To do: In the records below, substitute "graphical interface agent" for every occurrence of "GUI agent", and reproduce everything else without alteration.

Exercise data:
***

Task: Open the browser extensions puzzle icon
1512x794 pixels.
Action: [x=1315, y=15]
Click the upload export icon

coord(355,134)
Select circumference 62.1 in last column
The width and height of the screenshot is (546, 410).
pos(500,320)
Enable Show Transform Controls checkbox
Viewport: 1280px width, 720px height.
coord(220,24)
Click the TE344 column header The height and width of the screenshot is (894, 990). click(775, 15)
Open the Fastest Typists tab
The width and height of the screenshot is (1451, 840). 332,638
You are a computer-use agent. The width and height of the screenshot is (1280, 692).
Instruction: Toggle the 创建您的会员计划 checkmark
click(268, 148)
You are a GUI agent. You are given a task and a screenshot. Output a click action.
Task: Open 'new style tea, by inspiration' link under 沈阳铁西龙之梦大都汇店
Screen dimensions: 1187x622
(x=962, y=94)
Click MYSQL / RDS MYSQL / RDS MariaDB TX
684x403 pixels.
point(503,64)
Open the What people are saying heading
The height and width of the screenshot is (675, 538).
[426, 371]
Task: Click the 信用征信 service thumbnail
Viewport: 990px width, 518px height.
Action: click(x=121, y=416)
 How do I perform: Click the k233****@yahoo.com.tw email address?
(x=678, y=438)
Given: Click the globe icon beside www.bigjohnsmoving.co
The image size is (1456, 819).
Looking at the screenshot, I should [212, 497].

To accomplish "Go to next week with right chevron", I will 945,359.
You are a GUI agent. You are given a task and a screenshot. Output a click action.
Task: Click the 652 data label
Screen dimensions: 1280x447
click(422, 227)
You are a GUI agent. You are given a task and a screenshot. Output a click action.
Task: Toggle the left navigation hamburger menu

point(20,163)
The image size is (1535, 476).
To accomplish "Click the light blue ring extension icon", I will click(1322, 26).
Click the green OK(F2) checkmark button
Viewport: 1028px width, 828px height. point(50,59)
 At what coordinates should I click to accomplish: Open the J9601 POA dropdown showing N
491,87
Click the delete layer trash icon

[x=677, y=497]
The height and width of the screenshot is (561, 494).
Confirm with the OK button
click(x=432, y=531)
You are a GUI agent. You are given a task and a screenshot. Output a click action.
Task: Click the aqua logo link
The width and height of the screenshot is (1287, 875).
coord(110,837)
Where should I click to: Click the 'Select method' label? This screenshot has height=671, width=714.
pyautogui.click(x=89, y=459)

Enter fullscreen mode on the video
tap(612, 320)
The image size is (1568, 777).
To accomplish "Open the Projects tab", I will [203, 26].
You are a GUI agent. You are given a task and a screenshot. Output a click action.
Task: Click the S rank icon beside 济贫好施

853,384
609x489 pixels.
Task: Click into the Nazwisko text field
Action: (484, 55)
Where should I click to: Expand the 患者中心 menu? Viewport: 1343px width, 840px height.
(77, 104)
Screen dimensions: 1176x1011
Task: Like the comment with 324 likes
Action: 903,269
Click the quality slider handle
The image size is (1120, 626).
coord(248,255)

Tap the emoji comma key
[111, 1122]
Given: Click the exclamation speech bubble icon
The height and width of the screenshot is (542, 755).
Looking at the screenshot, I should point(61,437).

***

Problem solution:
Task: Open the browser extensions puzzle icon
1512x794 pixels.
Action: [x=1315, y=15]
Click the upload export icon

coord(355,134)
Select circumference 62.1 in last column
The width and height of the screenshot is (546, 410).
pos(500,320)
Enable Show Transform Controls checkbox
Viewport: 1280px width, 720px height.
coord(220,24)
Click the TE344 column header The height and width of the screenshot is (894, 990). click(775, 15)
Open the Fastest Typists tab
The width and height of the screenshot is (1451, 840). 332,638
You are a computer-use agent. The width and height of the screenshot is (1280, 692).
Instruction: Toggle the 创建您的会员计划 checkmark
click(268, 148)
You are a graphical interface agent. You are given a task and a screenshot. Output a click action.
Task: Open 'new style tea, by inspiration' link under 沈阳铁西龙之梦大都汇店
Screen dimensions: 1187x622
(x=962, y=94)
Click MYSQL / RDS MYSQL / RDS MariaDB TX
684x403 pixels.
point(503,64)
Open the What people are saying heading
The height and width of the screenshot is (675, 538).
[426, 371]
Task: Click the 信用征信 service thumbnail
Viewport: 990px width, 518px height.
Action: click(x=121, y=416)
 How do I perform: Click the k233****@yahoo.com.tw email address?
(x=678, y=438)
Given: Click the globe icon beside www.bigjohnsmoving.co
The image size is (1456, 819).
Looking at the screenshot, I should [212, 497].

To accomplish "Go to next week with right chevron", I will 945,359.
You are a graphical interface agent. You are given a task and a screenshot. Output a click action.
Task: Click the 652 data label
Screen dimensions: 1280x447
click(422, 227)
You are a graphical interface agent. You are given a task and a screenshot. Output a click action.
Task: Toggle the left navigation hamburger menu

point(20,163)
The image size is (1535, 476).
To accomplish "Click the light blue ring extension icon", I will click(1322, 26).
Click the green OK(F2) checkmark button
Viewport: 1028px width, 828px height. point(50,59)
 At what coordinates should I click to accomplish: Open the J9601 POA dropdown showing N
491,87
Click the delete layer trash icon

[x=677, y=497]
The height and width of the screenshot is (561, 494).
Confirm with the OK button
click(x=432, y=531)
You are a graphical interface agent. You are given a task and a screenshot. Output a click action.
Task: Click the aqua logo link
The width and height of the screenshot is (1287, 875).
coord(110,837)
Where should I click to: Click the 'Select method' label? This screenshot has height=671, width=714.
pyautogui.click(x=89, y=459)

Enter fullscreen mode on the video
tap(612, 320)
The image size is (1568, 777).
To accomplish "Open the Projects tab", I will [203, 26].
You are a graphical interface agent. You are given a task and a screenshot. Output a click action.
Task: Click the S rank icon beside 济贫好施

853,384
609x489 pixels.
Task: Click into the Nazwisko text field
Action: (484, 55)
Where should I click to: Expand the 患者中心 menu? Viewport: 1343px width, 840px height.
(77, 104)
Screen dimensions: 1176x1011
Task: Like the comment with 324 likes
Action: 903,269
Click the quality slider handle
The image size is (1120, 626).
coord(248,255)

Tap the emoji comma key
[111, 1122]
Given: Click the exclamation speech bubble icon
The height and width of the screenshot is (542, 755).
Looking at the screenshot, I should point(61,437).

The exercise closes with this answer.